Les failles de l’expertise judiciaire

Les failles principales de l’expertise judiciaire sont :

  1. Experts insuffisamment formés
  2. Méconnaissance des psychotraumatismes
  3. Méthodologie défaillante

Une absence de spécialisation obligatoire des experts

À ce jour, un expert inscrit sur la liste d’une cour d’appel peut être désigné :

  • sans formation en pédopsychiatrie
  • sans formation obligatoire en psychotraumatologie et/ou victimologie
  • sans spécialisation en violences intrafamiliales et violences sexuelles sur mineurs
  • sans formation sur les stratégies d’emprise, le contrôle coercitif et les manipulations

Les parquets, contrairement au code de procédure pénale, ont aussi recours régulièrement à des experts non-inscrits sur les listes des cours d’appel.

Une méconnaissance persistante du psychotraumatisme

Les violences s’accompagnent fréquemment de manifestations cliniques spécifiques : dissociation traumatique, mémoire fragmentée ou non linéaire, révélations tardives, silences prolongés, régression, anorexie, cauchemars, rétractations partielles ou totales, ambivalence affective envers l’auteur des faits, etc.

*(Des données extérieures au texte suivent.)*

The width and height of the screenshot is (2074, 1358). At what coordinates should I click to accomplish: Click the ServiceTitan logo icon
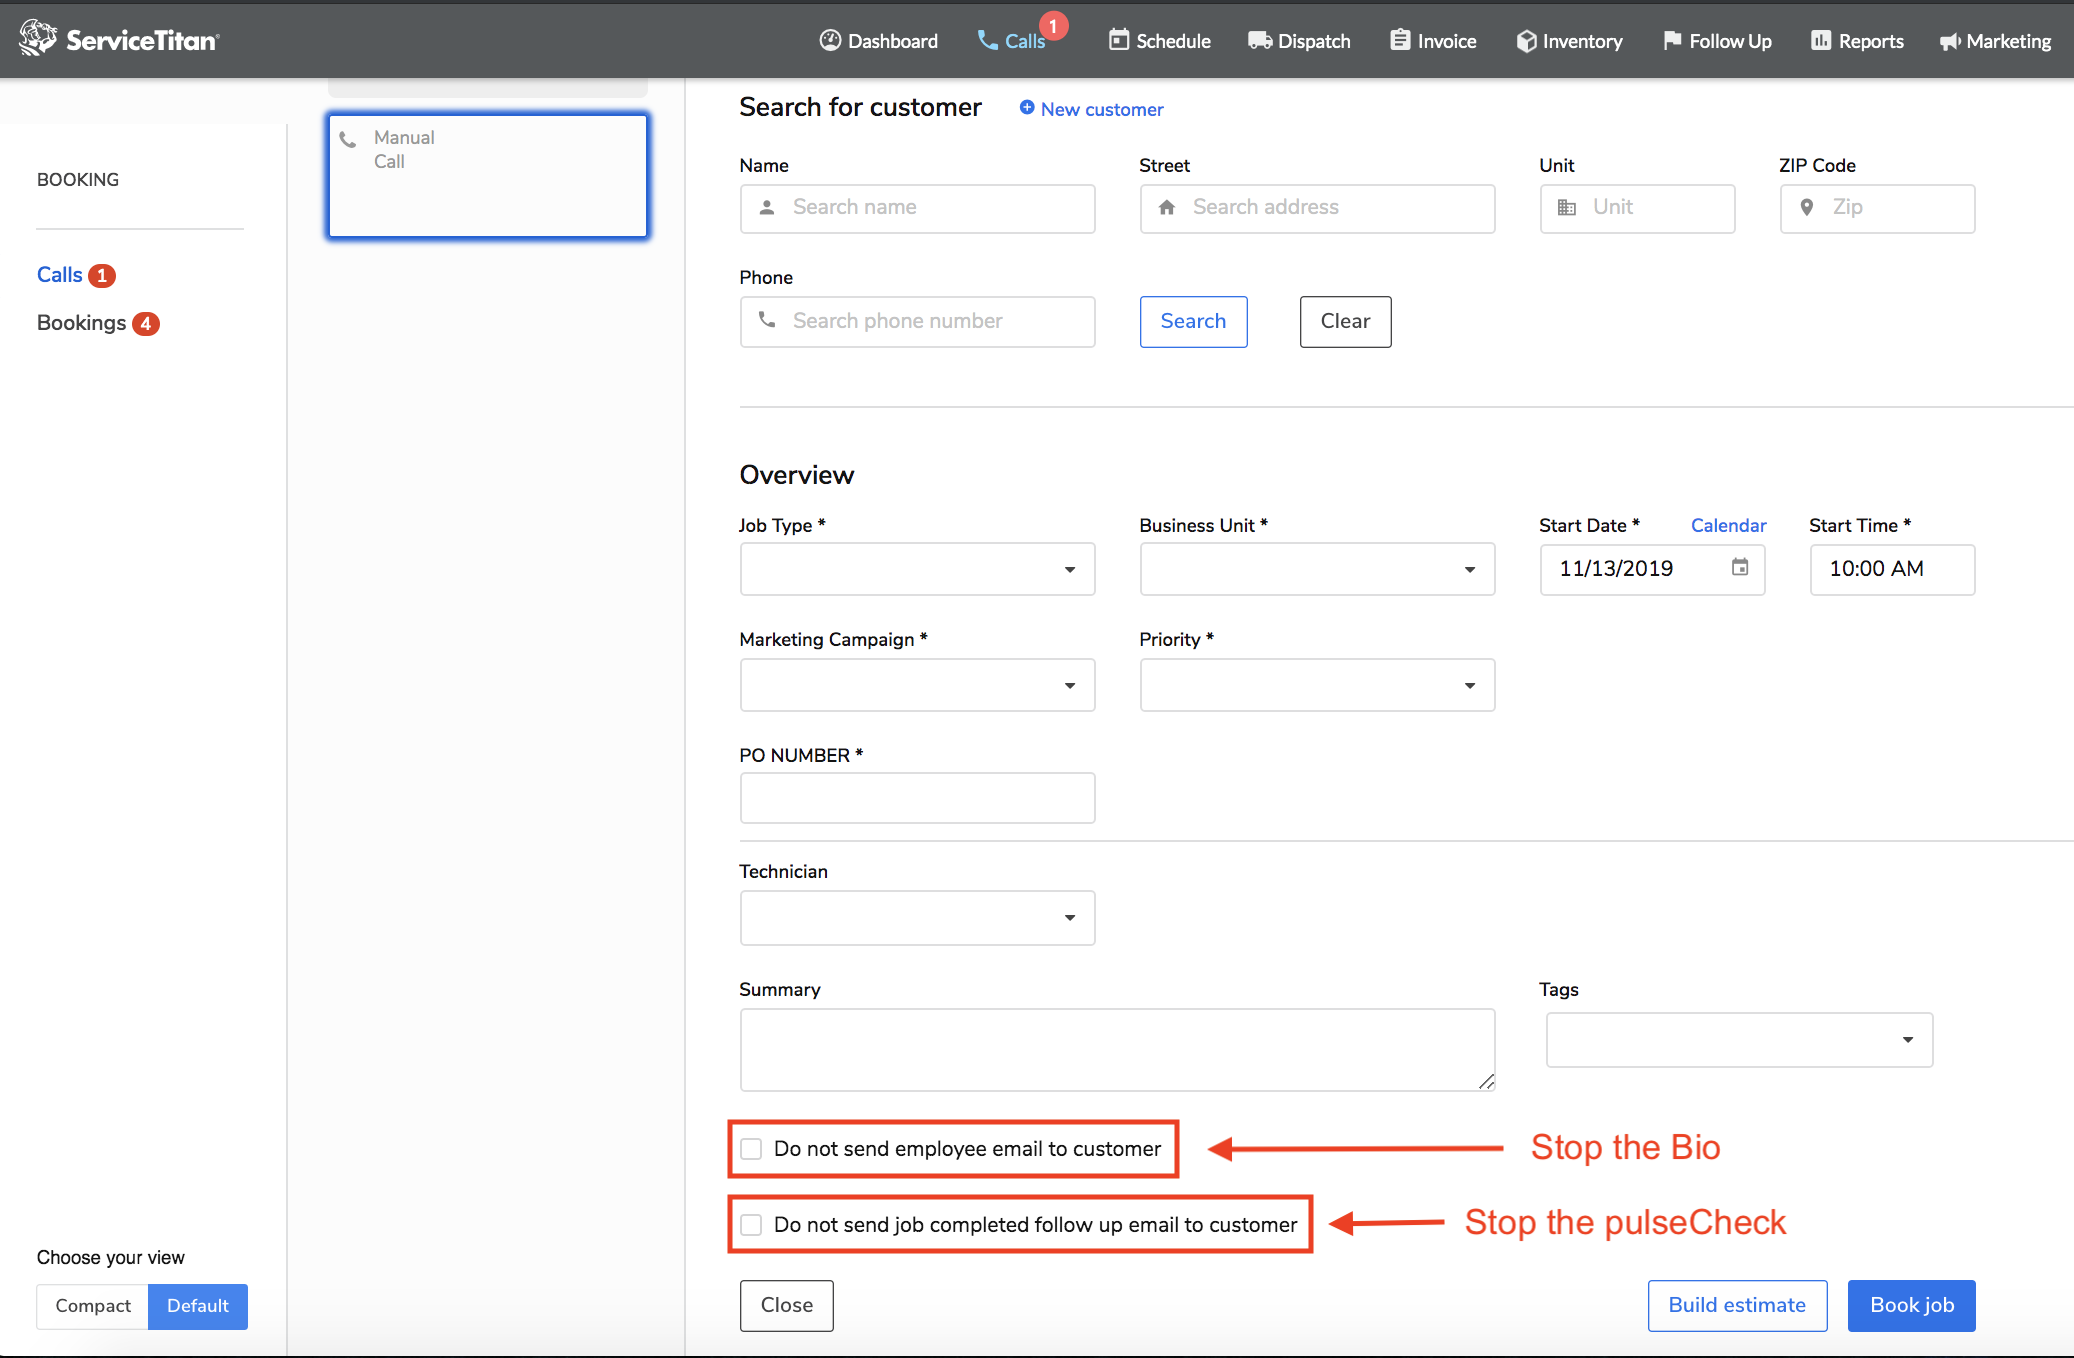[38, 38]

Or ces éléments continuent d’être interprétés comme un manque de crédibilité de la parole de l’enfant, un conflit de loyauté banal, une influence du parent protecteur ou encore une instrumentalisation de l’enfant dans le conflit familial.

Une disqualification très fréquente du parent protecteur

Le parent protecteur – majoritairement la mère – est fréquemment évalué à travers des grilles d’analyse inadaptées aux situations de violence.

Le signalement des faits peut être interprété comme une hostilité envers l’autre parent, une relation dite fusionnelle avec l’enfant ou encore un facteur de déséquilibre parental plutôt que comme un acte de protection.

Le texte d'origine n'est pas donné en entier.